# Start of Text section

With that in mind, we performed a simple exercise. We asked the FTN Fantasy team, “Who is your fantasy bust for 2021?” From there, interpretation was up to them. Is it a first-rounder who returns mid-round value? A so-so starter who gets benched altogether? That depends on who you ask.

(Take advantage of the FTNFantasy Platinum package for the 2021 season!)

2021 fantasy football busts

Here are the FTN Fantasy team’s busts for fantasy football in 2021, along with their current ADPs per the FTN Fantasy ADP tool.

(Want to see our 2021 fantasy football sleepers? Check them out here!)

Jonathan Taylor, RB, Indianapolis Colts

(ADP: 8.33, RB7)

# End of Text section
# Start of Source material

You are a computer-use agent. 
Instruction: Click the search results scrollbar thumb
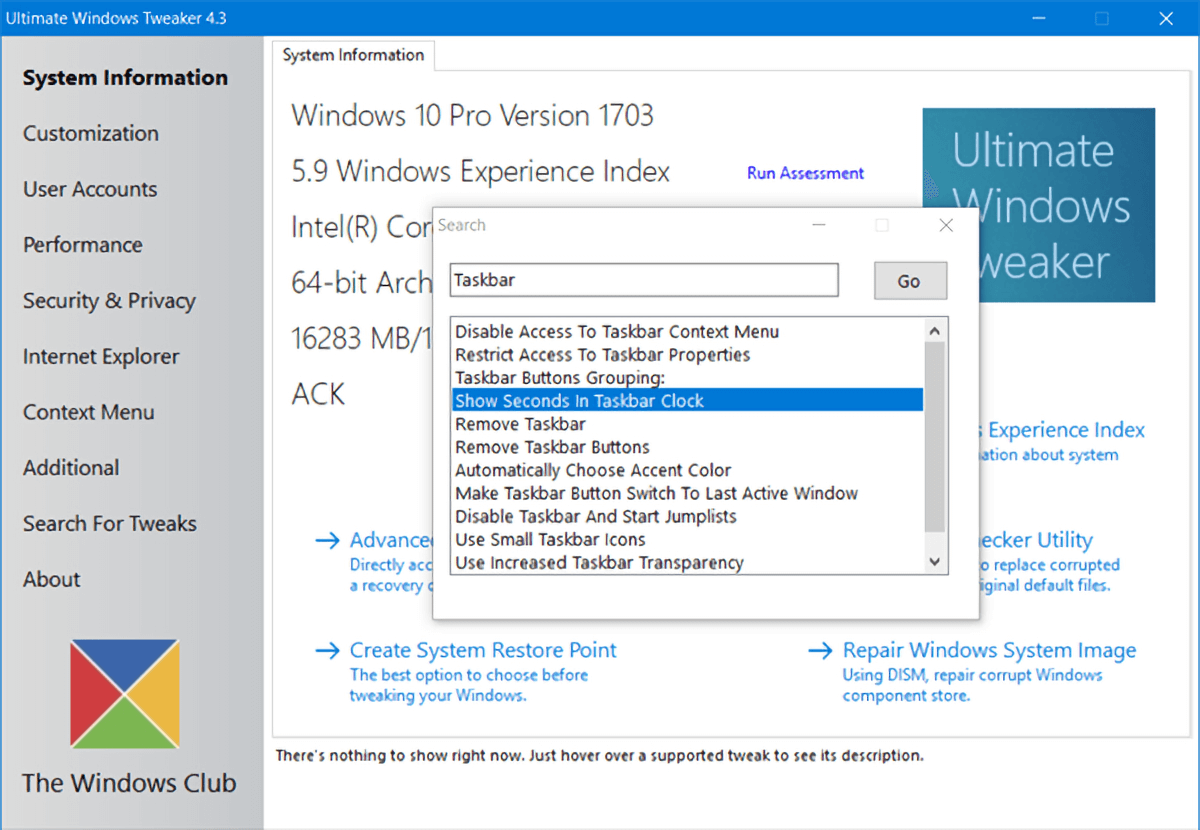[935, 437]
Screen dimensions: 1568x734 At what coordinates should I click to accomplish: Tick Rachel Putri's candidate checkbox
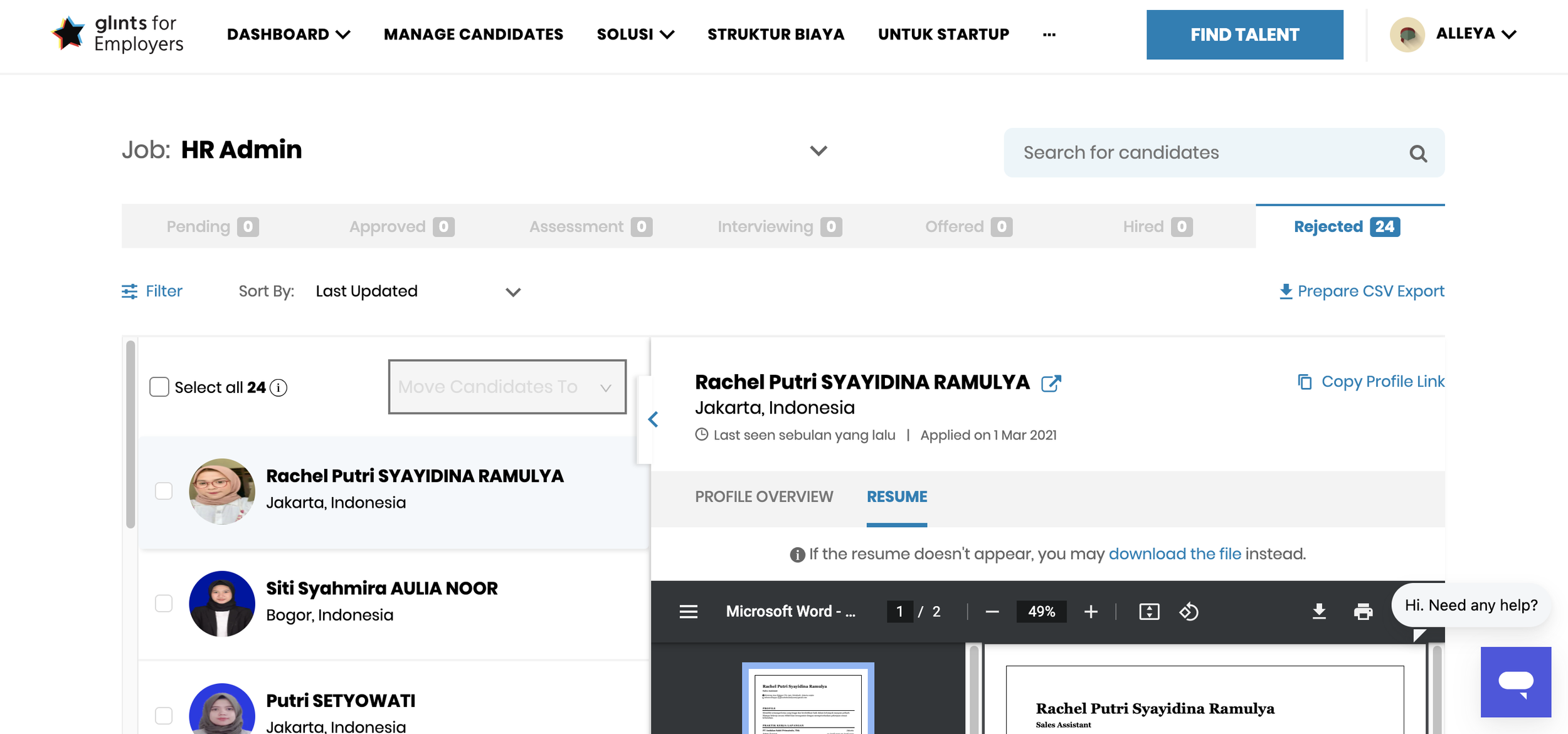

# End of Source material

Task A :: In the fantasy football busts article above, translate this sentence into Spanish: "We asked the FTN Fantasy team, “Who is your fantasy bust for 2021?”"
Task B :: Shorten the paragraph starting "With that in mind, we performed a simple exercise" from the fantasy football busts article, keeping its main facts.
Task C :: Pick up the fantasy football busts article after its last line and write the next part.

Exercise result A :: Le preguntamos al equipo de FTN Fantasy: «¿Quién es tu gran decepción de fantasy para 2021?»

Exercise result B :: We asked the FTN Fantasy team to name their fantasy bust for 2021 and left the meaning up to each of them: it could be a first-rounder who returns only mid-round value, or a so-so starter who gets benched altogether.

Exercise result C ::
I don’t question the talent, but I question the workload. Jonathan Taylor has minimal receiving upside with Nyheim Hines in the picture, and Marlon Mack will siphon some touches this season, as well. — Matt LaMarca

Taylor is really good, but I think he’s bad value considering how Indianapolis uses RBs. — Stefano Vaccarino

While I think Taylor is one of the more talented backs in the league, I think his current ADP is a little too rich for me. He is currently being drafted as the RB8, and there is a large majority of people in the fantasy community that believe he can be the overall RB1, but I don’t know that the usage will be there. — Nick Penticoff

Austin Ekeler, RB, Los Angeles Chargers

(ADP: 13.71, RB9)

Austin Ekeler had only 8% of the Chargers’ inside-the-5 carries and 19% of the inside-the-10 carries in 2020, and the new coaching staff has stated they see him as an outside-the-20s back. A first-round running back needs to have TD upside to pay off their draft price. — Chris Wecht

Antonio Gibson, RB, Washington Football Team

(ADP: 18.12, RB11)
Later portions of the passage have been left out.